Dartmouth IGERT Fellow Chris Polashenski and IGERT faculty member and CRREL engineer Don Perovich have returned from two weeks on the U.S. Coast Guard Cutter Healy in the Chukchi Sea where they were studying changes in sea ice cover.

Reprinted from NASA News, 7/23/10 -- Cutting Into Arctic Ice

IGERT Fellow Chris Polashenski drilling into sea ice

Since 1979, satellites have tracked changes to Arctic sea ice extent, showing dramatic declines. On average the ice is losing about 13 percent of its summer coverage each decade and the record low was set in 2007. The decline raises two key questions: Why are these changes happening and what do they mean for Arctic ecosystems, particularly the ocean-dwelling plants -- phytoplankton -- that play an integral role in Earth's carbon cycle?

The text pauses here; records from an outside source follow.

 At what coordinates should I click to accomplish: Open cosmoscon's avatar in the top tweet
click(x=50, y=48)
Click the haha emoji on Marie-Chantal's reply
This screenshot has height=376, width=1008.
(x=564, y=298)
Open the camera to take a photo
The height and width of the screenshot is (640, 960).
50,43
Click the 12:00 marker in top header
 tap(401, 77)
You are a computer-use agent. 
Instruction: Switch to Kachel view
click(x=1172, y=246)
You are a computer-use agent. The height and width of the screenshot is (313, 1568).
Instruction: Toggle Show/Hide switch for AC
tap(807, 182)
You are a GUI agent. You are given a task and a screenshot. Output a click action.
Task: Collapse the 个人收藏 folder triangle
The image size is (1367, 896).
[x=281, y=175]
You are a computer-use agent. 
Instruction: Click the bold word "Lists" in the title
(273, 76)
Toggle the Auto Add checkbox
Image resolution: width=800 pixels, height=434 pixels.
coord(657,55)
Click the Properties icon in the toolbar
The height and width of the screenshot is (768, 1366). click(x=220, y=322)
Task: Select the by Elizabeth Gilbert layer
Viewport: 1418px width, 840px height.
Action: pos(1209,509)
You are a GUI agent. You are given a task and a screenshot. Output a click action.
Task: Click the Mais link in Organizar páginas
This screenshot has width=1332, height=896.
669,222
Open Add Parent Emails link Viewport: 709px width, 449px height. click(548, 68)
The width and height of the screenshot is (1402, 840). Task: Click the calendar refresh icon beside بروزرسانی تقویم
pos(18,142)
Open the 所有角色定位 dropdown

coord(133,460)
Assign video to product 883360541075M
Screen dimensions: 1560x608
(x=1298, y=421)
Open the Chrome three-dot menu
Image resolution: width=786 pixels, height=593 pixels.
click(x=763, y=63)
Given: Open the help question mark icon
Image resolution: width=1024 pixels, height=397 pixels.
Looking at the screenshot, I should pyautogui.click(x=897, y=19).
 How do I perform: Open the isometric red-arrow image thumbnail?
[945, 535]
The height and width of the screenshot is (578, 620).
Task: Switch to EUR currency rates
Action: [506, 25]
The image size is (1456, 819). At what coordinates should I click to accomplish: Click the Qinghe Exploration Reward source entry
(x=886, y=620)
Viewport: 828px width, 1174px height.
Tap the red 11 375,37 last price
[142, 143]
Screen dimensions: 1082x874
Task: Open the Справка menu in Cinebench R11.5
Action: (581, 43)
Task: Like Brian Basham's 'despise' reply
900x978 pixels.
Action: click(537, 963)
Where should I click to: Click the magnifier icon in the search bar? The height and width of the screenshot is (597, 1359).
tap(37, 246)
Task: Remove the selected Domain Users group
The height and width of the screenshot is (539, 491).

Exploring those questions since last month is the ICESCAPE mission onboard the Healy, which is studying the physics, chemistry and biology of the ocean and sea ice within a changing Arctic. On 12 days scattered throughout the five-week mission, the Healy "parked" amid an ice floe and teams of ice scientists stepped foot on the floating ice for a close up look.